Паломники, в теплых темных одеждах, опершись на борт, тупо смотрят на воду и горы и так стоят целыми часами, не говоря друг с другом ни слова.

Кафеджи вертит ручку своей медной мельницы, перемалывая в муку кофе, и с мудрым спокойствием слушает шипящий голос.

— Честные люди должны сторониться прочь от такой ведьмы! Где, в каком писании сказано, чтобы поступали так, как она? Только и живет подкупом. И как ей не стыдно было смотреть в глаза своей дочери, занимаясь таким подлым ремеслом!

— Э, — замечает кафеджи, — всякое ремесло — дело. Если оно существует, значит, нужно людям. А если нужно, его кто-нибудь должен делать.

Но собеседница его никак не может с этим согласиться. Она с отвращением всплескивает руками и плюет в сторону.

— Ни Библия, ни Евангелие не терпят этого. Только в такой подлой стране, как Турция…

На юте замолкает пение. Зато начинается в трюме. Служат акафист Николаю Угоднику и поют унылые божественные каноны.

Около трюма остановилась ее соперница, и при каждом движении сверкают на солнце драгоценные украшения на ее голове и руках.

Внимательно наклонившись над трюмом, она слушает пение.

Около стоит греческий священник с фальшиво женственным выражением лица, с бородой, стекающей на грудь, как смола. Она обращается к нему с вопросом, и тот отвечает ей, перебирая перламутровые четки.

Тогда, с минуту постояв в нерешительности, женщина подходит к трюмной лестничке и медленно начинает спускаться, брезгливо поддерживая свое шуршащее шелковое платье над осклизлыми грязными ступеньками.

Сидящая у кафеджи едва не роняет чашку кофе от изумления и так широко открывает глаза, что они становятся вдвое больше.

— Что такое? Эта осмелилась идти туда на молитву?! И ее допустят к святой иконе простые и честные люди? Надо, чтобы кафеджи побежал к ним и сказал, что она за особа.

Но кафеджи равнодушно машет рукой.

— Зачем? У нее горе. Пусть себе помолится. Молитва, говорят, облегчает людей.

Да, да, она отлично знает это сама. И вчера немало пролила слез в глубине смрадного трюма, моля Бога, чтобы он образумил ее сына. Если бы не эта скверная девчонка Джамиле, которая пришла звать ужинать, она, наверное, промолилась бы еще лишний час.

Я подхожу к трюму и вижу стоящую среди темной тяжелой толпы паломников пышную фигуру в восточных одеждах. Она склонила голову и крестится, когда крестятся другие, и склоняется почти до самого пола, когда падают на колени паломники.

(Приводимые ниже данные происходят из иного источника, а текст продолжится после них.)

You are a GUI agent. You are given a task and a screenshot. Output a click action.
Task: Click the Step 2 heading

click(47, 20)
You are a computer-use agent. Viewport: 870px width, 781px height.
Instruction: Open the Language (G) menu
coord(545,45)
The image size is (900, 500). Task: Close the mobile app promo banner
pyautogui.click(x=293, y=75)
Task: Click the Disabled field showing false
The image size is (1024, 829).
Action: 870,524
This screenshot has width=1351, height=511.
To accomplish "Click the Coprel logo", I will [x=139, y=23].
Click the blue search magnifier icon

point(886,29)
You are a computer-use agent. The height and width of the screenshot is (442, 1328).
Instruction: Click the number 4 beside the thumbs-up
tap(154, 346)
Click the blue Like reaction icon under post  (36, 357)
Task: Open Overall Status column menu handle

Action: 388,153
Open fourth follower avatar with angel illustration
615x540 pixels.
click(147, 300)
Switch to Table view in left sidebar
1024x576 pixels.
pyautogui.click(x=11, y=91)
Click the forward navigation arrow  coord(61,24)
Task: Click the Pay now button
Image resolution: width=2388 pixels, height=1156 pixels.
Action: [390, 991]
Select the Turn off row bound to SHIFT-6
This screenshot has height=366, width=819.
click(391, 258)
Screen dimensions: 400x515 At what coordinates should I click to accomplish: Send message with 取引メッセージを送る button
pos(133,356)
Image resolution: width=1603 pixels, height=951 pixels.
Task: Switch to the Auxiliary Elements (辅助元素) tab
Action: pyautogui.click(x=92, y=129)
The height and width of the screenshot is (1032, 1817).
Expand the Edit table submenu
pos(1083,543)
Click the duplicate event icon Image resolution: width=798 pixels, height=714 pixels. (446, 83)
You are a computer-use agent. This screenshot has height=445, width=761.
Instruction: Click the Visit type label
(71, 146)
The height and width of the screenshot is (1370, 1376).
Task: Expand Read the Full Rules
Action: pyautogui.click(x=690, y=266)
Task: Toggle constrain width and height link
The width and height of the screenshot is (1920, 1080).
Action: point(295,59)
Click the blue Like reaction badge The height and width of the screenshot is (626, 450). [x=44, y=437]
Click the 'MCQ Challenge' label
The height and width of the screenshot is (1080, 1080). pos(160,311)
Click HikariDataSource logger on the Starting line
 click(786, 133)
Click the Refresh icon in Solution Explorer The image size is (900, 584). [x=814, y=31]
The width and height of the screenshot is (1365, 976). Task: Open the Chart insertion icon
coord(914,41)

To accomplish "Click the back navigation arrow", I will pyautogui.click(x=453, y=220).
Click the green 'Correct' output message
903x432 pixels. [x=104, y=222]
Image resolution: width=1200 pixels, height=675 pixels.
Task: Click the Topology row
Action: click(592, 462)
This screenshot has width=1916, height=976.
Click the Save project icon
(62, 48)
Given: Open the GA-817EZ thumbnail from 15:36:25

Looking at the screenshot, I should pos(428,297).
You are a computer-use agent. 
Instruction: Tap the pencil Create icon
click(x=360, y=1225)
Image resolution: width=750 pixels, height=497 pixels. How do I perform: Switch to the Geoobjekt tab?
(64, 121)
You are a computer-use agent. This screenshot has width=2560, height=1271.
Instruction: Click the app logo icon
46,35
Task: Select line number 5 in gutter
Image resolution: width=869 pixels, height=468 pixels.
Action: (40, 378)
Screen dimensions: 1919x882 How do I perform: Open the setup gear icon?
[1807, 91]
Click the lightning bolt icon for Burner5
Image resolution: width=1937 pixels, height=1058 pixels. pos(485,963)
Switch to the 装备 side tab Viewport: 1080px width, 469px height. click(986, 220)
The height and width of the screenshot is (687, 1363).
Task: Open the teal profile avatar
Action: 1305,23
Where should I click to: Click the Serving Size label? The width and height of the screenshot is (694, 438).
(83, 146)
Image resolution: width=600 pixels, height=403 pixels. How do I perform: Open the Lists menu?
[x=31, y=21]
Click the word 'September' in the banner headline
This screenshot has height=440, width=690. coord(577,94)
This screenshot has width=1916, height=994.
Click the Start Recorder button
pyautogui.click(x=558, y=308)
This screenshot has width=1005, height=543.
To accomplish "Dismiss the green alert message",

Поднимаю голову и вижу на спардеке четырех коммивояжеров. Они курят сигары и серьезно беседуют между собою: конечно, о том, где лучше кормят и где красивее девочки.

Вот они точно по уговору обернулись назад и смотрят по направлению к трюму и презрительно ухмыляются над глупыми русскими овцами, которые воют всю дорогу. Уж конечно никому из них не придет в голову шальная мысль спуститься в смрадное чрево корабля.

Кафеджи тусклыми глазами глядит на ярко-золотую точку, горящую от солнца на круглой медной мельничке. Синие волны плещут в борта, и, как живое сердце, неустанно и немолчно стучит пароходная машина.